Bereits am 6. August hatte die FAA eine Anweisung für bestimmte Hubschraubermodelle vom Typ AS350/EC130 erlassen – Auslöser waren Berichte über einen falsch montierten Motorflansch am Hauptgetriebe, die Anordnung wird zum 10. September wirksam.
Ende Juli kam zudem eine Anweisung für sämtliche A330-841 und A330-941 hinzu, nachdem Risse an einer Schrägrippe festgestellt worden waren; sie greift ab dem 3. September.
Solche Anordnungen sind im zivilen Luftfahrtgeschäft keine Seltenheit und betreffen meist überschaubare Nachrüst- oder Prüfmaßnahmen.

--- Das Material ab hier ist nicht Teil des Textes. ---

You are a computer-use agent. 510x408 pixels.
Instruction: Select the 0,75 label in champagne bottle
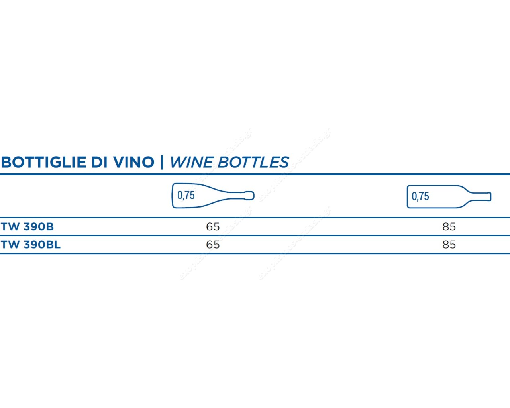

Dennoch zeigen sie, wie eng die operative Aufmerksamkeit bei Airbus derzeit zwischen Wachstum und technischer Detailarbeit gespannt ist – während das Unternehmen gleichzeitig die Auslieferungsrate hochfahren will.
Auftragslage bleibt robust, Bewertung wird vorsichtiger
Operativ liefert Airbus weiterhin solide Zahlen. Im Juli wurden 67 Maschinen an 39 Kunden übergeben, womit sich die Auslieferungen seit Jahresbeginn auf 418 summieren – deutlich mehr als die 373 im Vorjahreszeitraum. Gleichzeitig gingen im Juli 204 Bruttobestellungen ein, darunter ein Großauftrag von SMBC Aviation Capital über 100 Maschinen der A320neo-Familie.
Trotz dieser operativen Stärke wird die Bewertung an den Märkten differenzierter betrachtet. Sadif Investment Analytics senkte am 12. August die Einstufung von "Buy" auf "Hold" und reduzierte das Kursziel von 228,14 auf 201,51 Euro. Auch automatisierte Fair-Value-Modelle passten ihre Schätzungen zuletzt leicht nach unten an, was auf eine insgesamt vorsichtigere Einschätzung der Lieferannahmen und kurzfristigen Katalysatoren hindeutet.
An der Börse zeigt sich die Aktie davon bislang wenig beeindruckt. Sie schloss am Donnerstag bei 213,00 Euro und damit nur 3,7 Prozent unter ihrem 52-Wochen-Hoch von 221,25 Euro, das sie im Januar erreicht hatte.
Zum 50-Tage-Durchschnitt von 190,41 Euro besteht weiterhin ein deutlicher Abstand von 12 Prozent – ein Hinweis darauf, dass der jüngste Kursaufschwung trotz der Unsicherheiten rund um den A350F und die regulatorischen Anordnungen intakt bleibt.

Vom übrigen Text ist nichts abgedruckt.